▶ **WORK REQUIRED**:
Quote, without alteration, the items from the line containing "更多 >> (1165, 190)" through the line containing "山东 (705, 1272)", including both of those lines.

━━ INPUT MATERIAL

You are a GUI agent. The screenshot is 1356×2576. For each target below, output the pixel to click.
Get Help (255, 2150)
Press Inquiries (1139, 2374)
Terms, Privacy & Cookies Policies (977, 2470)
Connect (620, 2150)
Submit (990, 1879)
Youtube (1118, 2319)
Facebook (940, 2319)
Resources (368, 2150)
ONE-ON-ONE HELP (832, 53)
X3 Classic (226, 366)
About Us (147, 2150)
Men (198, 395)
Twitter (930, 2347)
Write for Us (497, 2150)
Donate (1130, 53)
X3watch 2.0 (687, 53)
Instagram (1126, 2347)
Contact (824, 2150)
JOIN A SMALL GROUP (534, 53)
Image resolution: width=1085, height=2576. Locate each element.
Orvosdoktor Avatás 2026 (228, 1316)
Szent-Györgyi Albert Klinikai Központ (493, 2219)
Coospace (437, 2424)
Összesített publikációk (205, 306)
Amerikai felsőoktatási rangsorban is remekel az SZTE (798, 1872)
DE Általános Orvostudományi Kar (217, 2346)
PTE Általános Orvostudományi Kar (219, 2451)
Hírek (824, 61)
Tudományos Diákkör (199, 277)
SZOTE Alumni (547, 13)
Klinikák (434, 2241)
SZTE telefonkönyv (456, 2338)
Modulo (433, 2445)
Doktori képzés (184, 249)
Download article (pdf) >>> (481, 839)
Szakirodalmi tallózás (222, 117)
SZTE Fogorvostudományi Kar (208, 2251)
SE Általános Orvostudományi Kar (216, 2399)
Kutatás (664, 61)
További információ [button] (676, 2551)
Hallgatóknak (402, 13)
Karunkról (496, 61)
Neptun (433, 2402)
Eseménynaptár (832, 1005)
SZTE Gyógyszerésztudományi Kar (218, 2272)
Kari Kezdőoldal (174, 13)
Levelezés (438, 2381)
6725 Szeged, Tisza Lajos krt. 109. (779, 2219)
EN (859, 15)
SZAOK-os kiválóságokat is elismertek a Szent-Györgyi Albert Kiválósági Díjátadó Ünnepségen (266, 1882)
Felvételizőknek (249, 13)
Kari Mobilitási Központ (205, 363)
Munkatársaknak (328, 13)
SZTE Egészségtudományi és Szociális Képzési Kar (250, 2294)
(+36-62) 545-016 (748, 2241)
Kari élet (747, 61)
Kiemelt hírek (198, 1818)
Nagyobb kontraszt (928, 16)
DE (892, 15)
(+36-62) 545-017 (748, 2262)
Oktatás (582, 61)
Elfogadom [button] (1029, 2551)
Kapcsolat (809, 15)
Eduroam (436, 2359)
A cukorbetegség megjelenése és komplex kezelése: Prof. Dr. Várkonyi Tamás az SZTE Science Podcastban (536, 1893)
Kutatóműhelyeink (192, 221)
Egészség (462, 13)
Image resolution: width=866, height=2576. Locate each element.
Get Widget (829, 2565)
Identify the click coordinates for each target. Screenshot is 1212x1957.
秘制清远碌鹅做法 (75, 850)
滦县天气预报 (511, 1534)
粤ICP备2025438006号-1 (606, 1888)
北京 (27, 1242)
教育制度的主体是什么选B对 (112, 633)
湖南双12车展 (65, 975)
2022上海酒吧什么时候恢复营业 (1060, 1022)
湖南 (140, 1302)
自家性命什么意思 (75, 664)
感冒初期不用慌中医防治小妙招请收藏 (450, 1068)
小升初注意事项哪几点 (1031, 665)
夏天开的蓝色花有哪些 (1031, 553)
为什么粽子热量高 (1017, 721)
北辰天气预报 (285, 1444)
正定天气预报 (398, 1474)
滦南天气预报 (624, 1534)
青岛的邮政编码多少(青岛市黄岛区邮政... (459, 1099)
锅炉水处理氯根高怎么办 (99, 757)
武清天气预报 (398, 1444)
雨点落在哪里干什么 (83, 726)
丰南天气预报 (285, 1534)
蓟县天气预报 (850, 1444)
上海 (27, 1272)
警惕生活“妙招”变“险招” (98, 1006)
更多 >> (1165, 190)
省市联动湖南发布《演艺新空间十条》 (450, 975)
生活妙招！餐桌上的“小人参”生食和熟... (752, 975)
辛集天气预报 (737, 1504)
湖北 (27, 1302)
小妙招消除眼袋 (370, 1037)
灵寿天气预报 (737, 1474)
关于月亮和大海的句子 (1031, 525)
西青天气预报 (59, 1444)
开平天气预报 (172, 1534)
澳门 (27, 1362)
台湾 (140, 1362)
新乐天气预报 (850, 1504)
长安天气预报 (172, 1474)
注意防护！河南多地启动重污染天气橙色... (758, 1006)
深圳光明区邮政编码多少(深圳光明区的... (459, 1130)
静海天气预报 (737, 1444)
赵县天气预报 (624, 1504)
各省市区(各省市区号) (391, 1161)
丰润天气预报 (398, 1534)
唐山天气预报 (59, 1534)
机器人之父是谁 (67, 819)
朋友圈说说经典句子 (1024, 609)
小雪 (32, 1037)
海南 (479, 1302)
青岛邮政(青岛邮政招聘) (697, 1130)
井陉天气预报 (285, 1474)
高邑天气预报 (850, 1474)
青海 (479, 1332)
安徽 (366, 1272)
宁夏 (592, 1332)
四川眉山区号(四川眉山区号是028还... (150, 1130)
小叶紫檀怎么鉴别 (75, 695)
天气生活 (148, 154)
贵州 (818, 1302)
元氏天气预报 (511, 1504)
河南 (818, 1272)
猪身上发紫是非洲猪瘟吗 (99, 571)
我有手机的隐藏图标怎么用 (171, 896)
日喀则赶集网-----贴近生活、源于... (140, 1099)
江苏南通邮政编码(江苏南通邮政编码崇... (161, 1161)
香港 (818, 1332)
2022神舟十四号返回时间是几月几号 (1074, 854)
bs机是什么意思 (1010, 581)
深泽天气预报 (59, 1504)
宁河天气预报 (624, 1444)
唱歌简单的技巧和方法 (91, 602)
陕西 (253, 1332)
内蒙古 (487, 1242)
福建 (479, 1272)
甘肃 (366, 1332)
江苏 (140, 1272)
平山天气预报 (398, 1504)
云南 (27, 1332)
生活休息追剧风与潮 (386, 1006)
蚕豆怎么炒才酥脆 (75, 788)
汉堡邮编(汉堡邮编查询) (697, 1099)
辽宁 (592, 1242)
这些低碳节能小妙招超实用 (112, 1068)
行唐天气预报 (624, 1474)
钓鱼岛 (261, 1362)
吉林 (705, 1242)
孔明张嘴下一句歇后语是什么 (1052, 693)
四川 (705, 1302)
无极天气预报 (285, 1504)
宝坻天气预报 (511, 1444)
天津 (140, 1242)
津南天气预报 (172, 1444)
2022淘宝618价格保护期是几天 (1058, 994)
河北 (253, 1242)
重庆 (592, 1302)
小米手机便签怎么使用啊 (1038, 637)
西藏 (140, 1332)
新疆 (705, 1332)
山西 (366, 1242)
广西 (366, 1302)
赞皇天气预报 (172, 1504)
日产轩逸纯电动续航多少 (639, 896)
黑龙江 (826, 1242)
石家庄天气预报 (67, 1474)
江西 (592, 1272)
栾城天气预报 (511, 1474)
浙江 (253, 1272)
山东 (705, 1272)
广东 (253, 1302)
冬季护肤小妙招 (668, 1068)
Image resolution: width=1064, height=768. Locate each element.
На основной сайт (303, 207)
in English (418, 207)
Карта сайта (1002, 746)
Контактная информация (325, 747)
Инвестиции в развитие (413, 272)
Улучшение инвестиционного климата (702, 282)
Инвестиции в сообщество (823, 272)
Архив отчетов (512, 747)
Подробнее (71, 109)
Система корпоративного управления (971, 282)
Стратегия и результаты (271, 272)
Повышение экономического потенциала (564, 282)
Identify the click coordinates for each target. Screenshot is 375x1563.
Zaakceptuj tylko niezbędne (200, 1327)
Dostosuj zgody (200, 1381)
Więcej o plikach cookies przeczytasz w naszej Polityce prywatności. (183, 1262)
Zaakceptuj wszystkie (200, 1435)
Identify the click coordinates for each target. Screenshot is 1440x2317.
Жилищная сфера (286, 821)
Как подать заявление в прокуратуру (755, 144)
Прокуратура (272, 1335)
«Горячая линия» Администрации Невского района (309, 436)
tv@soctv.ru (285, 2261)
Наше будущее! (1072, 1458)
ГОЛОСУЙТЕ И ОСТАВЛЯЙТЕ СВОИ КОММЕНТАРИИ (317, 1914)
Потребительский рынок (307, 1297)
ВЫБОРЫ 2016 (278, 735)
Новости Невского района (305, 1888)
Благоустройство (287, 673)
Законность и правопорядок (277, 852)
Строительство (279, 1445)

━━━━

▶ **TASK ANSWER**:
更多 >> (1165, 190)
省市联动湖南发布《演艺新空间十条》 (450, 975)
生活妙招！餐桌上的“小人参”生食和熟... (752, 975)
辛集天气预报 (737, 1504)
湖北 (27, 1302)
小妙招消除眼袋 (370, 1037)
灵寿天气预报 (737, 1474)
关于月亮和大海的句子 (1031, 525)
西青天气预报 (59, 1444)
开平天气预报 (172, 1534)
澳门 (27, 1362)
台湾 (140, 1362)
新乐天气预报 (850, 1504)
长安天气预报 (172, 1474)
注意防护！河南多地启动重污染天气橙色... (758, 1006)
深圳光明区邮政编码多少(深圳光明区的... (459, 1130)
静海天气预报 (737, 1444)
赵县天气预报 (624, 1504)
各省市区(各省市区号) (391, 1161)
丰润天气预报 (398, 1534)
唐山天气预报 (59, 1534)
机器人之父是谁 (67, 819)
朋友圈说说经典句子 (1024, 609)
小雪 (32, 1037)
海南 (479, 1302)
青岛邮政(青岛邮政招聘) (697, 1130)
井陉天气预报 (285, 1474)
高邑天气预报 (850, 1474)
青海 (479, 1332)
安徽 (366, 1272)
宁夏 (592, 1332)
四川眉山区号(四川眉山区号是028还... (150, 1130)
小叶紫檀怎么鉴别 (75, 695)
天气生活 (148, 154)
贵州 (818, 1302)
元氏天气预报 (511, 1504)
河南 (818, 1272)
猪身上发紫是非洲猪瘟吗 (99, 571)
我有手机的隐藏图标怎么用 (171, 896)
日喀则赶集网-----贴近生活、源于... (140, 1099)
江苏南通邮政编码(江苏南通邮政编码崇... (161, 1161)
香港 (818, 1332)
2022神舟十四号返回时间是几月几号 (1074, 854)
bs机是什么意思 (1010, 581)
深泽天气预报 (59, 1504)
宁河天气预报 (624, 1444)
唱歌简单的技巧和方法 (91, 602)
陕西 (253, 1332)
内蒙古 (487, 1242)
福建 (479, 1272)
甘肃 (366, 1332)
江苏 (140, 1272)
平山天气预报 (398, 1504)
云南 (27, 1332)
生活休息追剧风与潮 (386, 1006)
蚕豆怎么炒才酥脆 (75, 788)
汉堡邮编(汉堡邮编查询) (697, 1099)
辽宁 (592, 1242)
这些低碳节能小妙招超实用 (112, 1068)
行唐天气预报 (624, 1474)
钓鱼岛 (261, 1362)
吉林 (705, 1242)
孔明张嘴下一句歇后语是什么 (1052, 693)
四川 (705, 1302)
无极天气预报 (285, 1504)
宝坻天气预报 (511, 1444)
天津 (140, 1242)
津南天气预报 (172, 1444)
2022淘宝618价格保护期是几天 (1058, 994)
河北 (253, 1242)
重庆 (592, 1302)
小米手机便签怎么使用啊 (1038, 637)
西藏 (140, 1332)
新疆 (705, 1332)
山西 (366, 1242)
广西 (366, 1302)
赞皇天气预报 (172, 1504)
日产轩逸纯电动续航多少 (639, 896)
黑龙江 (826, 1242)
石家庄天气预报 (67, 1474)
江西 (592, 1272)
栾城天气预报 (511, 1474)
浙江 (253, 1272)
山东 (705, 1272)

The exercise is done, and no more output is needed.